Imagination and Environmental Political Thought : The Aftermath of Thoreau
Joshua J. Bowman
Imagination and Environmental Political Thought: The Aftermath of Thoreau seeks to correct oversimplified readings of Henry David Thoreau's political thought by elucidating a key tension within his imagination. With the celebration of Thoreau's two-hundredth birthday now past, this study outlines, and builds on, his own understanding of imagination and considers its implications for environmental politics.Despite the use of the word, “aftermath,” Thoreau's legacy for environmental political thought is primarily constructive and foundational for modern environmentalism. Thoreau's virtues and vices have been inherited by his environmentally-conscious readers. The author of Walden's preference for an abstract, ahistorical “higher law,” his radical concept of autonomy, and his frustration with government and community foster an impractical political thought characteristic of an idyllic imagination. Nevertheless, Thoreau demonstrates a more prudential and moral imagination by emphasizing the inescapable relationship between the moral order of individuals and the order of political communities and by pioneering the central questions of humanity's relationship to non-human nature. Can this tension of imaginations be resolved? What are the consequences of this tension?
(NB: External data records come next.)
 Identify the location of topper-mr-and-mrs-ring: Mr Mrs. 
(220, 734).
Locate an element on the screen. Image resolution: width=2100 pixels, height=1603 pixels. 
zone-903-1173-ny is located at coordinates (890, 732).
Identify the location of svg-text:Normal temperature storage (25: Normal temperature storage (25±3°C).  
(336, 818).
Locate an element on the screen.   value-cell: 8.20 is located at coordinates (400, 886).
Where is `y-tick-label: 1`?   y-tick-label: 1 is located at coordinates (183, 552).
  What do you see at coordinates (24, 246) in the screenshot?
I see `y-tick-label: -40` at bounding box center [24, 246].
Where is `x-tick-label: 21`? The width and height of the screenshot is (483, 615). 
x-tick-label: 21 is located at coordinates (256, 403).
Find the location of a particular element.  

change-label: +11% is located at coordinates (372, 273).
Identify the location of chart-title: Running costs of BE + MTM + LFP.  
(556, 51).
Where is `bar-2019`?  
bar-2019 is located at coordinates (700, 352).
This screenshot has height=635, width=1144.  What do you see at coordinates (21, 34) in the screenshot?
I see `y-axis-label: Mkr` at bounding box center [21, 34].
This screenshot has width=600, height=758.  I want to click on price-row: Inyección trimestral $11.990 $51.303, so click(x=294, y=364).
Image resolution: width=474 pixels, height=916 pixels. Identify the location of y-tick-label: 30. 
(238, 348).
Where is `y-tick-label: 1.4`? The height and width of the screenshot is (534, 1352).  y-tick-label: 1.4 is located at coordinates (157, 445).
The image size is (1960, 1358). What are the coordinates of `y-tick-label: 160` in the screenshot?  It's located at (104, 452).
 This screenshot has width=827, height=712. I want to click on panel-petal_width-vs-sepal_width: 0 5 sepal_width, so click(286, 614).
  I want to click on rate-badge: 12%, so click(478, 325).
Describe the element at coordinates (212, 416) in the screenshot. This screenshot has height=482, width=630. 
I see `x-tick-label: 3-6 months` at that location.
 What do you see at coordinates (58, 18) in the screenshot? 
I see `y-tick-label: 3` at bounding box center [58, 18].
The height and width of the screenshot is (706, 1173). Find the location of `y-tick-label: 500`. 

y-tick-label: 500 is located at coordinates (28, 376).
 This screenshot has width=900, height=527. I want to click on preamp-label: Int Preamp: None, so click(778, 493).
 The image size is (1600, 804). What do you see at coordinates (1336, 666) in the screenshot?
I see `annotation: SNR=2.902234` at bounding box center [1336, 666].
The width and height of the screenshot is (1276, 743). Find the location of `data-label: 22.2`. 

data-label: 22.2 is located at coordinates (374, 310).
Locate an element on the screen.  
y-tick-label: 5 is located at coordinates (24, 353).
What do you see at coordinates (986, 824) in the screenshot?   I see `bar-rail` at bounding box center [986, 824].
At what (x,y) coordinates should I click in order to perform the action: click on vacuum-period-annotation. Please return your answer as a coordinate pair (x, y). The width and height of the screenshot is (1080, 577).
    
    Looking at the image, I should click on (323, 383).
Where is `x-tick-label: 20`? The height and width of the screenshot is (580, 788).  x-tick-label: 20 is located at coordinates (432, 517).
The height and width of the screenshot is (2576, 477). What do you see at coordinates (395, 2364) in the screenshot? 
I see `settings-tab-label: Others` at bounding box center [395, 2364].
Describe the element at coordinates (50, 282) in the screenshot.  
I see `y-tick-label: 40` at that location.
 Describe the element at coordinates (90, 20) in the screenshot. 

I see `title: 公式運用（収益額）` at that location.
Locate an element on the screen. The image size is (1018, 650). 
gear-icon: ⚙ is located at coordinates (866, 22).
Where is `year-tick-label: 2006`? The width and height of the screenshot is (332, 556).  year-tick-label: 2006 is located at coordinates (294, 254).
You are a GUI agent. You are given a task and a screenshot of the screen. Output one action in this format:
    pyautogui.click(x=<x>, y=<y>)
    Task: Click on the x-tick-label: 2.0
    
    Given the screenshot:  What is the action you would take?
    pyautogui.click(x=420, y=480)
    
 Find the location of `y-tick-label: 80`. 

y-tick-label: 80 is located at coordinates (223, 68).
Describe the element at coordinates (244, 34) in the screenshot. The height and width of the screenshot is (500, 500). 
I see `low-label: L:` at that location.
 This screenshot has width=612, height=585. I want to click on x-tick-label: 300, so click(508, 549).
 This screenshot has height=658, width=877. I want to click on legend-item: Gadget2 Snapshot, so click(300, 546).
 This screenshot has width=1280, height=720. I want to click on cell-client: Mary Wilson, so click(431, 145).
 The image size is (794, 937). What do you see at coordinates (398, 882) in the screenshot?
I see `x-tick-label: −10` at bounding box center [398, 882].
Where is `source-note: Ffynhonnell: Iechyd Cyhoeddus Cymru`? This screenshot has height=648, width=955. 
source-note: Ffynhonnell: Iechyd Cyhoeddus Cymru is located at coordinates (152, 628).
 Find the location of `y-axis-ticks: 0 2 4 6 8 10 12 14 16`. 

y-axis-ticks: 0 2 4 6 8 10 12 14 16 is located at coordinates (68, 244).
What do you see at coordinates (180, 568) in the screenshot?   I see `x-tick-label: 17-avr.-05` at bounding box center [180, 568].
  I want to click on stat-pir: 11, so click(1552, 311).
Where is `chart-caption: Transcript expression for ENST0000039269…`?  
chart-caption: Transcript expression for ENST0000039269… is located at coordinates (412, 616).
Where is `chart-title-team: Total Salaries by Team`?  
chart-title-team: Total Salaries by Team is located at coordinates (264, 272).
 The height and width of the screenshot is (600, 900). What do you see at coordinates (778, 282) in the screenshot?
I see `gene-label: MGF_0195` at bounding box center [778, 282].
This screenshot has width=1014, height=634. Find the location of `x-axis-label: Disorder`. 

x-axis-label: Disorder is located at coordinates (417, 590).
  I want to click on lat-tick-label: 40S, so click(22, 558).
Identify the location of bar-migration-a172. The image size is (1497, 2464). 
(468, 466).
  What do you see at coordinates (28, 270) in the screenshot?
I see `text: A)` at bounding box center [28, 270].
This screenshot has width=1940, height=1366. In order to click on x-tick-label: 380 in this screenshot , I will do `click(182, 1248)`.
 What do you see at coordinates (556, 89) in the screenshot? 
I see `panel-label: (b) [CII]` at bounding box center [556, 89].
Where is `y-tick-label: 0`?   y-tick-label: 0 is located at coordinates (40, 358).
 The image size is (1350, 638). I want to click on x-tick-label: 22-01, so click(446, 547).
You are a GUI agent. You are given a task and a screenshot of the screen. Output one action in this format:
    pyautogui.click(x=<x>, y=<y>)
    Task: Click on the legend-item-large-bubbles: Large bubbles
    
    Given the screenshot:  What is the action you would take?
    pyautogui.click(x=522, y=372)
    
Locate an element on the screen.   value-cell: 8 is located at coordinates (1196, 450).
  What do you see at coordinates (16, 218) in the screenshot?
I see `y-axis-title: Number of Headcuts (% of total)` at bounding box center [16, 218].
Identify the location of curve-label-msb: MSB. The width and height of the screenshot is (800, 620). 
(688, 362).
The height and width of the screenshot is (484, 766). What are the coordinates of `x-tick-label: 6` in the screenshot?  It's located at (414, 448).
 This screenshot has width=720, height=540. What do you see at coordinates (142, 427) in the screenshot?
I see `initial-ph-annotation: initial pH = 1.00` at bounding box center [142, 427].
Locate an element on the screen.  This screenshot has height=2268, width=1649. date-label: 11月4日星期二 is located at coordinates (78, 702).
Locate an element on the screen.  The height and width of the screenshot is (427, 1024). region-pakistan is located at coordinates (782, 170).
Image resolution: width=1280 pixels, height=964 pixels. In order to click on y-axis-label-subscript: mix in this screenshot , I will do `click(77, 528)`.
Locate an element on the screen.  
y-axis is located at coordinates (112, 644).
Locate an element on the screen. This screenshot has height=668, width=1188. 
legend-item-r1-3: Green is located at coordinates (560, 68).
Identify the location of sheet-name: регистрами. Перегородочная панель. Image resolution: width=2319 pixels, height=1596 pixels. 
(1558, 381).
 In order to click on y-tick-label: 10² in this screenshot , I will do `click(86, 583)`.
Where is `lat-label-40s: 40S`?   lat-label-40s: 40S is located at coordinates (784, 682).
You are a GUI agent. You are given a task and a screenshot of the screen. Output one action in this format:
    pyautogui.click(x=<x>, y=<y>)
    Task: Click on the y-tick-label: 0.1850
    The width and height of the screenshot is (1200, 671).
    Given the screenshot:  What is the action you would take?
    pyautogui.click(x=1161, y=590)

Thoreau's overall vision ultimately creates significant problems with which environmentalists still struggle. While Thoreau's emphasis on freedom and the immaterial aspects of human and non-human nature are of considerable value, his abstract political morality, misanthropy and escapism must be resisted both for the sake of environmental well-being and human dignity.In addition, this book is an exercise in re-thinking how the humanities may provide scholars critical insights to better diagnose and respond to the environmental challenges of our time.